> _Document extract_
Hepatitis C is a disease that affects the liver. Living with hepatitis C for a long time can damage your liver to the point where it doesn’t work very well. Early treatment can help protect your liver and preserve your quality of life.

Doctors divide hepatitis C into two types based on how long you’ve had the condition:

  • Acute hepatitis C is the
    early stage when you’ve had hepatitis for less than six months.
  • Chronic hepatitis C is
    the long-term type, which means you’ve had the condition for at least six months.
    Up to 85 percent of people who have
    hepatitis C will eventually develop the chronic form of the disease.

Your doctor will recommend a treatment based on the type of hepatitis C you have. Understanding your treatment options will help you make informed decisions.

If you have acute hepatitis C, you don’t need to treat it right away. In 15 to 25 percent of people with this disease, it will clear on its own without any treatment.

> _Dataset content_
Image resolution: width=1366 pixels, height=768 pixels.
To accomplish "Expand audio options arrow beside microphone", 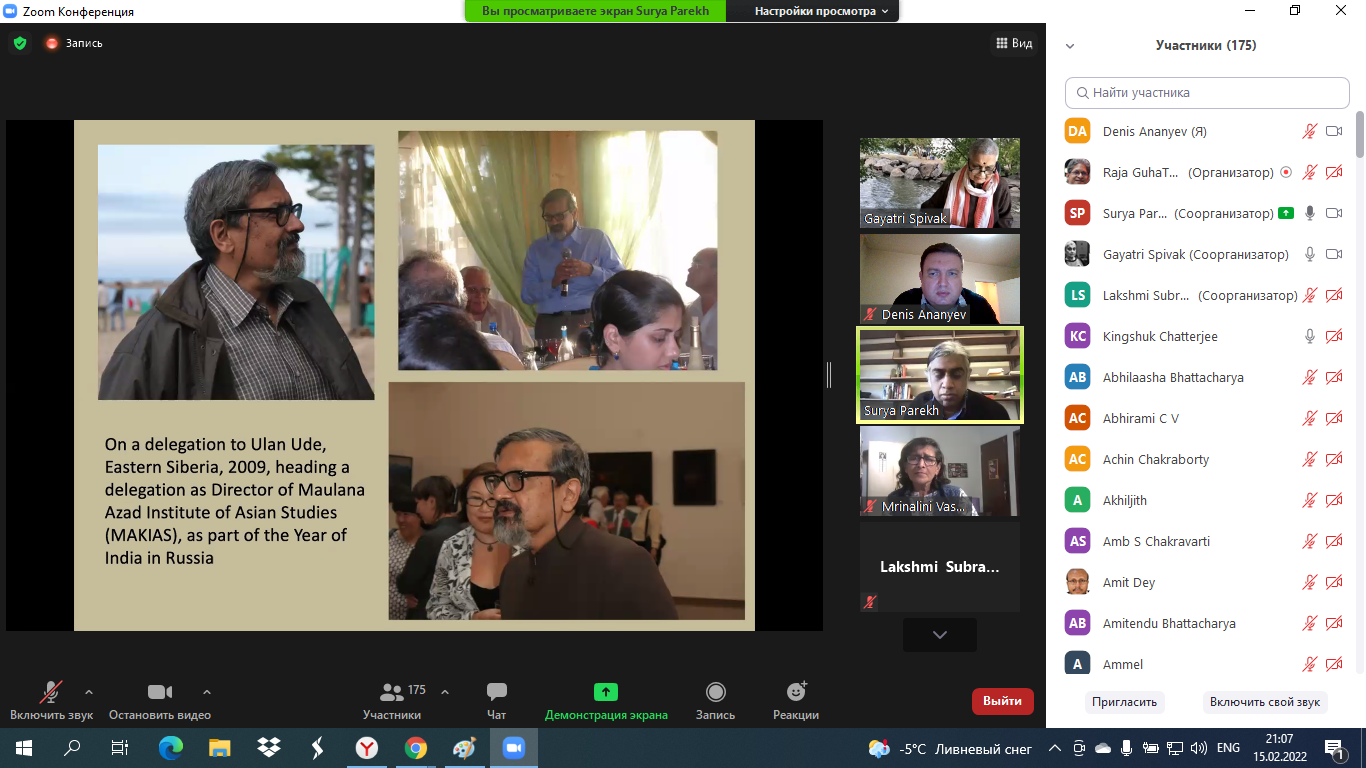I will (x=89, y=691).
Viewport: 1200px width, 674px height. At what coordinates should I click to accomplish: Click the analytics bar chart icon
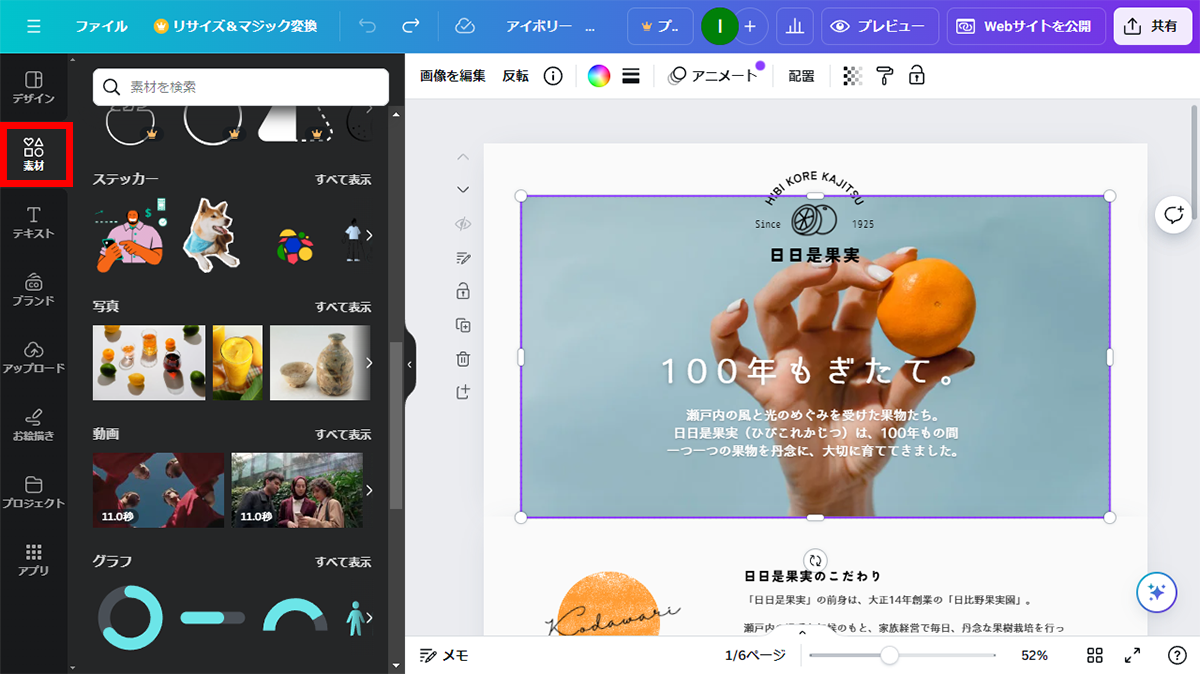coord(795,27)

* * *

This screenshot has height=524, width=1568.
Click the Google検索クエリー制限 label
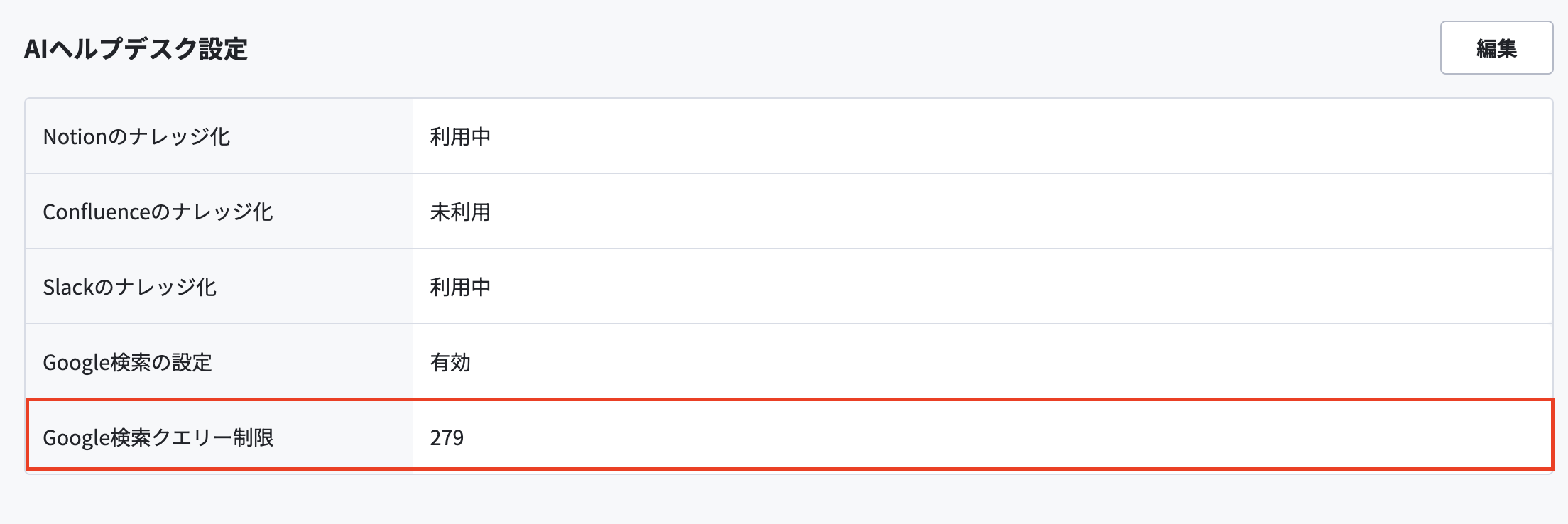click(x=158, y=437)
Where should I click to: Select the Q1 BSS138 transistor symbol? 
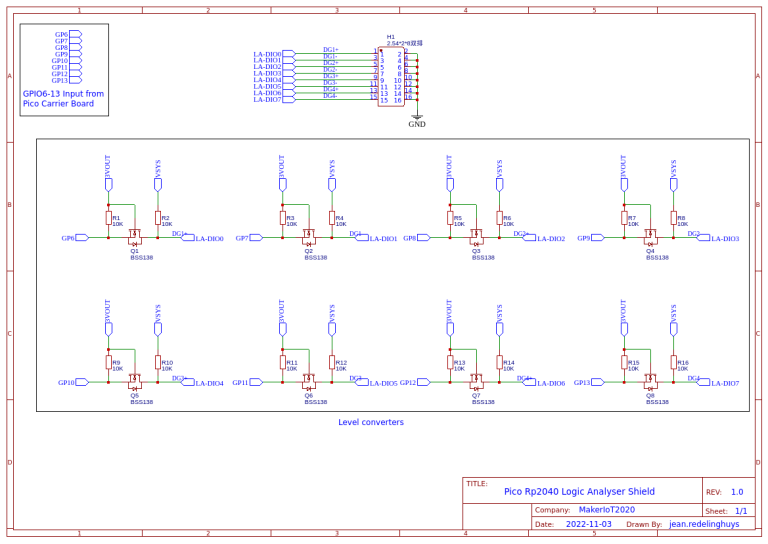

> _Requirement_
Return, word for word, the part of the hepatitis C passage that begins at the words "Up to 85 percent" and stops after "without any treatment.". The records come from a source separate from the hepatitis C passage.

> _The completed task_
Up to 85 percent of people who have
    hepatitis C will eventually develop the chronic form of the disease.

Your doctor will recommend a treatment based on the type of hepatitis C you have. Understanding your treatment options will help you make informed decisions.

If you have acute hepatitis C, you don’t need to treat it right away. In 15 to 25 percent of people with this disease, it will clear on its own without any treatment.